Why did you get into comedy?
I’ve always been funny. People would tell me, “You should do stand-up, you’re so funny” and I was like, “I can’t. I talk too fast.”
About three years ago, a friend came to visit and said we should go to a comedy show. I’d never been to one before and it was an open mic, so some people were funny, some weren’t. But it inspired me. I was immediately like, “I’m going to do this.” They were just people, doing their thing. That was it.
Is there a process for writing material? Where does it come from?
Basically my everyday life. Something will happen and I’ll say, “Oh, I’ve got to write about this.” And then as I’m doing it, I’ll add bits. It starts with that spark.
I was recently thinking about C-section birth versus vaginal birth and it turned into a bit.
You have a day job right?
I work in hotel sales. I like it enough. My boss is great though, we joke around a lot.
Do you think about the Jewish comedy tradition a lot?

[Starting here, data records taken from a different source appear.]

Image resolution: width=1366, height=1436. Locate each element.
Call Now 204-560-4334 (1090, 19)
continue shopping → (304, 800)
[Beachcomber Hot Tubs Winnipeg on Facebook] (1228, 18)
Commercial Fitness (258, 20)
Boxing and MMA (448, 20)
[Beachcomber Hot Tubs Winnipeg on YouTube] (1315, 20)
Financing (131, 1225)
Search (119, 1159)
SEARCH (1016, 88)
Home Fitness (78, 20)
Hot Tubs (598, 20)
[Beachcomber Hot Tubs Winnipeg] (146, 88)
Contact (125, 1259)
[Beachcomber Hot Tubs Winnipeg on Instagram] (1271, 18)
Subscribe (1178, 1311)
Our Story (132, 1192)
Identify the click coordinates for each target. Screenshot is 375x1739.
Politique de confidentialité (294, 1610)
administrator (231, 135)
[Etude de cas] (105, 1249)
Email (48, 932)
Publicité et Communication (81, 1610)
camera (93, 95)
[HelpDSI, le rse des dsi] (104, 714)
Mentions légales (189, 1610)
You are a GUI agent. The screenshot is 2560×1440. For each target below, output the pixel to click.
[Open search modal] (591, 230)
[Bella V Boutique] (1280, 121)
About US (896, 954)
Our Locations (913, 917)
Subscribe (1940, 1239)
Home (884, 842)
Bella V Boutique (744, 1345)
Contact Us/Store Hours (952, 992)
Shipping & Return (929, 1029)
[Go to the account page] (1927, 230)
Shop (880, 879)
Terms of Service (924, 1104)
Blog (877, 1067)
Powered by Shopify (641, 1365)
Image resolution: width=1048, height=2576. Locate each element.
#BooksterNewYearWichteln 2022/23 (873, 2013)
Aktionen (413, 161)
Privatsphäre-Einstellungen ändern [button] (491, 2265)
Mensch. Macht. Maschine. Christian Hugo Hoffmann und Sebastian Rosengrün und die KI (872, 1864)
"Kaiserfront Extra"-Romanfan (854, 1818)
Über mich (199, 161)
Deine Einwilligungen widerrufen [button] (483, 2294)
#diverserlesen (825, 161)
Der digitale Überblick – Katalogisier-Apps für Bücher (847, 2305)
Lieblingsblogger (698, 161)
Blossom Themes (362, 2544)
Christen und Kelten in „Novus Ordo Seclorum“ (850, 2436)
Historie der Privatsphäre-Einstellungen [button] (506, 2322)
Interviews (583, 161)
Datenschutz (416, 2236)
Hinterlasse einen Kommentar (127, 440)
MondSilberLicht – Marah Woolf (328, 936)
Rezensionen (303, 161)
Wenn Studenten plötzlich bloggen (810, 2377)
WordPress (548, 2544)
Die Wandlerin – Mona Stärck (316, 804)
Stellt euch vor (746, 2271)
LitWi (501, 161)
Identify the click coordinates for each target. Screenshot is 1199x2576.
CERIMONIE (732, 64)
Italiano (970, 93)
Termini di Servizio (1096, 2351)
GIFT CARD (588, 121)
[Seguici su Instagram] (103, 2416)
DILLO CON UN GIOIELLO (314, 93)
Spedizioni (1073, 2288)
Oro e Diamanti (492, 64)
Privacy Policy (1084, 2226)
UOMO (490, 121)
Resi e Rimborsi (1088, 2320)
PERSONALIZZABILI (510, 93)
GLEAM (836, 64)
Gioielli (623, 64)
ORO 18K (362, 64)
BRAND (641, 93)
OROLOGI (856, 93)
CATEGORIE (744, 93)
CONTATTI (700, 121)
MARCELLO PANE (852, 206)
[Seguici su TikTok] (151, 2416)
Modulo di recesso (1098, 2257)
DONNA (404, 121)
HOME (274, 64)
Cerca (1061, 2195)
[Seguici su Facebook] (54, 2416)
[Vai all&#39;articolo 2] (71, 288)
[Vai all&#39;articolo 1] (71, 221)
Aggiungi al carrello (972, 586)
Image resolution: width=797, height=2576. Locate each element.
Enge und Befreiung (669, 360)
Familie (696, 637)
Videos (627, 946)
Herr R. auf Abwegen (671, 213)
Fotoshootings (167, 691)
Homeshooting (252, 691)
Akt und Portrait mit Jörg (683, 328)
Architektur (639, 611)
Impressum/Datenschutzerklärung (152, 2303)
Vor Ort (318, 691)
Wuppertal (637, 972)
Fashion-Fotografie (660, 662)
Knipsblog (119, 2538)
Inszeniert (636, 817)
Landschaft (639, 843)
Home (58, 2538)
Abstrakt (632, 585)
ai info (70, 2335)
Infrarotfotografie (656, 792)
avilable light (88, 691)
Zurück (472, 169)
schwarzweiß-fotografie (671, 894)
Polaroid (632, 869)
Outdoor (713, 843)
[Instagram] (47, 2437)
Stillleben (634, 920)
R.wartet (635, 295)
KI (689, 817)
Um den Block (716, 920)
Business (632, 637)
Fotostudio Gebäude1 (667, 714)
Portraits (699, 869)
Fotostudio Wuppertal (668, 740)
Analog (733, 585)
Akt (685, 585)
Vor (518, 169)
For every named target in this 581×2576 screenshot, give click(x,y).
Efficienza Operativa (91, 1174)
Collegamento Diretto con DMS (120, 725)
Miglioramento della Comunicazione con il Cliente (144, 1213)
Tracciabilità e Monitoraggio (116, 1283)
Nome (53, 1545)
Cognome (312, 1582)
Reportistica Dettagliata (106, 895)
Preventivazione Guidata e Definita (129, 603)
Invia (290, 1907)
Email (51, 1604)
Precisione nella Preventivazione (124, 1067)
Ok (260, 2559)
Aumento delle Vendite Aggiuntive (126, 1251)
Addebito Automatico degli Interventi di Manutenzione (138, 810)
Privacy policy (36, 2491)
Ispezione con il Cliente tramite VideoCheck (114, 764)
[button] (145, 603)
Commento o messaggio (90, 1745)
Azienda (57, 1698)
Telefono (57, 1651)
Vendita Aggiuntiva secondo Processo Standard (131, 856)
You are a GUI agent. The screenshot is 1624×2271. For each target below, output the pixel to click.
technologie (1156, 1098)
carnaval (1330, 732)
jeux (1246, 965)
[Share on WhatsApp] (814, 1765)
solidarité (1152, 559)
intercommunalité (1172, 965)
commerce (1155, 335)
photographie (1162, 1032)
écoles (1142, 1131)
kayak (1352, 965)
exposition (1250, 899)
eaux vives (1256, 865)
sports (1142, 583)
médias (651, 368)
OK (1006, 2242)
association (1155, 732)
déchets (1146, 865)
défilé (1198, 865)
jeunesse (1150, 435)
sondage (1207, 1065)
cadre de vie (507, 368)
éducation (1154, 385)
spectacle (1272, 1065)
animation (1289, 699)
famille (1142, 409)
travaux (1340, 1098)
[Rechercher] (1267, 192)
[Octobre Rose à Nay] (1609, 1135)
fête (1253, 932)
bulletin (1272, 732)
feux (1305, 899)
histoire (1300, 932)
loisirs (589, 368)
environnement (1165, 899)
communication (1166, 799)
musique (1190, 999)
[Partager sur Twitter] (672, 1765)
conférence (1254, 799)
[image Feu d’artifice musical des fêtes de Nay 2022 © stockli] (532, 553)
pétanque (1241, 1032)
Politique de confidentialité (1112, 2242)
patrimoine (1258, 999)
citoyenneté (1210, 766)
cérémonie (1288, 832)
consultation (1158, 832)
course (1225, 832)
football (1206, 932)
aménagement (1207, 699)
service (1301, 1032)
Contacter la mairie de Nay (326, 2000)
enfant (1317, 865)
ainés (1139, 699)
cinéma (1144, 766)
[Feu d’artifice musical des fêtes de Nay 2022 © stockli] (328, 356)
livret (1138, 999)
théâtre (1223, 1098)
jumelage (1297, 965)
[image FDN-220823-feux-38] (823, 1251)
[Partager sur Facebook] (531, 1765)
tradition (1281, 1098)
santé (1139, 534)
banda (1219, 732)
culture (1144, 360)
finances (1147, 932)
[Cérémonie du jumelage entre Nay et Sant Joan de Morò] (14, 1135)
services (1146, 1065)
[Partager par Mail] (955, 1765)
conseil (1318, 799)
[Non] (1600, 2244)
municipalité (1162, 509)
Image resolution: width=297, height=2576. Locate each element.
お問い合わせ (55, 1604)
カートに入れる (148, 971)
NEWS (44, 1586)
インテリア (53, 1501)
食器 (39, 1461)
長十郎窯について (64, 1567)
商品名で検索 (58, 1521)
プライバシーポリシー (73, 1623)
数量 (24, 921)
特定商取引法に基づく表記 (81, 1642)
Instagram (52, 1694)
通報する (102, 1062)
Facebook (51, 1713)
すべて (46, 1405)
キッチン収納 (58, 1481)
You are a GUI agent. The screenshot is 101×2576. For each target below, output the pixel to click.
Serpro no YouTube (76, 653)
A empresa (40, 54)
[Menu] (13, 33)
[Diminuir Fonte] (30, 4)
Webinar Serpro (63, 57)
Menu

When I’m on stage I don’t really talk about being Jewish. I kind of wear my Judaism on my sleeve — I have a Jewish star tattooed on my right wrist and 99 percent of the time I’m holding the microphone in my right hand, so Judaism is always with me. There are some jokes I make when I mention I’m Jewish. Mainly just playing up Jewish stereotypes like, “Yeah, my dad’s in finance. I went to Jewish day school. LOL. Jews have money.” I’m proud to be Jewish but it’s not my forte.
Why’d you get the tattoo?
I’m proud to be Jewish and I love tattoos. I had a Conservative upbringing, I went to [Charles E. Smith Jewish Day School] in Rockville and I didn’t have non-Jewish friends until I got to college. I never considered myself sheltered, but then I got to college and it’s like, “Oh, you’re not Jewish?”
The first time I went home over break my freshman year, I told my mom I was going to a party on a Friday night. That was unheard of when I was in high school, and I could see her heart break. Now, I’m out all the time, it’s not like, “Oh, forget Shabbat,” that’s just the way my life has taken for me. I still might go to my parents’ for Shabbos dinner, but you know, I got stuff to do! Jokes to do! There are jokes to be told on Friday night, I can’t stay in!
Does it still break your mother’s heart?
Maybe. But she’s used to it at this point.
Are there topics that you get nervous about broaching on stage?
When it comes to my shows, yes I am sort of raunchy. But, it’s funny to hear about those things. It’s my life, this is who I am. You shouldn’t be ashamed of what you do. You should be proud that you can talk about your personal life in a funny way that other people can get a kick out of.
I don’t ever talk about politics or Trump because I think that topic is so tired. What I talk about is my personal life, stories that have happened or situations I’ve been in. I’m trying to turn the mundane into something funny.
I’m not saying people shouldn’t talk about it. If you tell a joke about Trump, that’s awesome. I read the newspaper every day and I’m sick and tired of it.
Comedy is my joy and I’m not going to bring something that burns my soul on stage.
Where do you want to end up?
I want to be successful in comedy. I think it’s what I’m meant to be doing.